Larry Levine, The Washington Times, Aug. 7, 2019

Examples of how University of the Pacific was represented in the news media in recent days:

'"Devastated': Mix-ups at fertility center breed litigation for emotional distress," The Washington Times, Aug. 7, 2019: McGeorge's Larry Levine was quoted in this story about a lawsuit brought against a Cincinnati fertility clinic for alleged negligence and breach of contract by switching sperm samples. Levine said the couple will have difficulty winning the lawsuit. "At the end of the day, there is going to be a real question about did they really suffer a cognizable injury," Levine told The Washington Times. "The courts don't want to deal with emotional distress even in 2019. It's treated as a less serious injury than personal injury and property damage. ... I can't imagine they are going to be able to prove any of this conduct was intentional." Levine said that the clinic likely will settle with the couple. "They screwed up so badly, so you would think the first thing they would want to do is try to settle this and not even get to the point you're reporting about it."

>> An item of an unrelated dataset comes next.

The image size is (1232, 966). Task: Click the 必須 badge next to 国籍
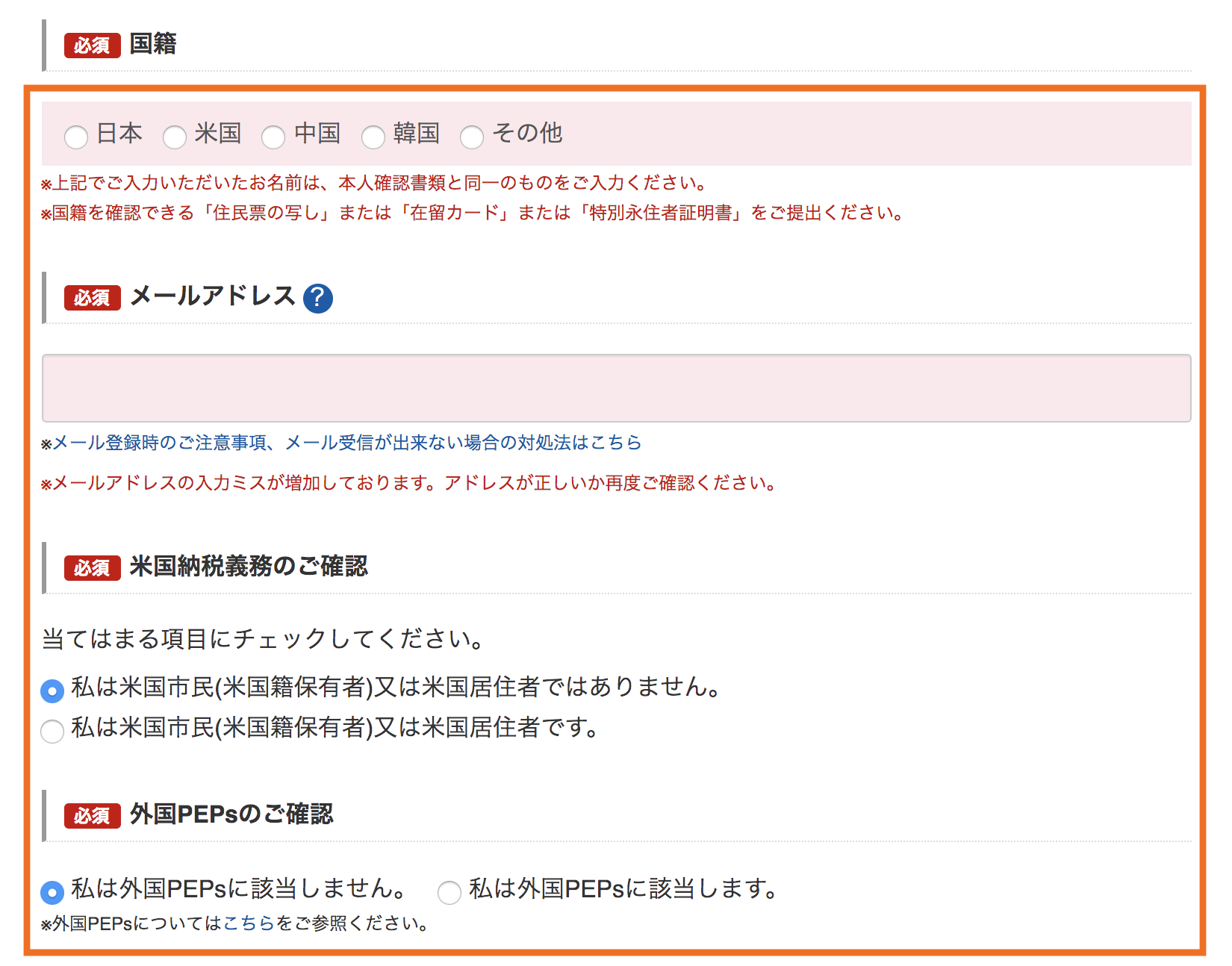(91, 45)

"Owner of 8chan lashes out in video statement, is summoned to U.S. Congress," CKTB (610 Talk Radio, Toronto, Ontario, Canada), Aug. 7, 2019: McGeorge's John Cary Sims provided insight and background about U.S. laws during an appearance on this radio program on hate speech spread via the internet. A private company can decide to stop providing services - in this case, 8chan, a site where at least three gunman have posted manifestos before mass shootings - and not violate freedom of speech laws that would apply to the government.

"Trump suit against tax-return law assigned to moderate judge," The San Francisco Chronicle, Aug. 9, 2019: Donald Trump's challenge of the California law requiring he release tax returns in order for him to appear on the state's primary ballot has been assigned to Pacific and McGeorge alumnus U.S. District Court Judge Morrison C. England Jr. '77, '83. "England, now 64, attended the University of the Pacific on a football scholarship, got a tryout with the New York Jets as an offensive guard and coached football in Sacramento while attending (McGeorge) at night," reads a portion of the story. "He practiced law privately for 13 years before his first judicial appointment, and also served as a lawyer in the U.S. Army Reserve."

"Student musicians are ready to jam," The Record, Aug. 8, 2019: Talented high school jazz musicians from around the world attending Pacific's Summer Jazz Colony were featured in a photo package of images showing them working with instructors. The students came from throughout the United States and the United Kingdom and Australia. The images also appeared in an online photo gallery.

"Put Lemon on Your Fish? Thank Humoral Theory," The Epoch Times, Aug. 6, 2019: History's Ken Albala, author of "Eating Right in the Renaissance," commented in this story about an ancient medical practice of prescribing a balanced diet for better health. Pleasant-tasting foods were seen as better for you than unpleasant food. A food's "humoral properties" include taste, texture, an animal's habitat or a plant's environment. "Cattle fed cold and dry oats become cold and dry; sheep fed grass become cold and moist," said Albala. "Simply, the organism becomes what it eats." The story appeared on the websites of several other outlets.

"Improving expression: Speech language pathologist launches new therapy practice," The Union (Grass Valley), Aug. 12, 2019: Alumna Ashley Boyes was featured in this story about her new business helping people with speech disorders. "What I really love about this field is the one-on-one time I get with my clients," Boyes told The Union. "That time is really valuable, and I'm always thinking of new ways to help. This kind of therapy can really impact a person's life."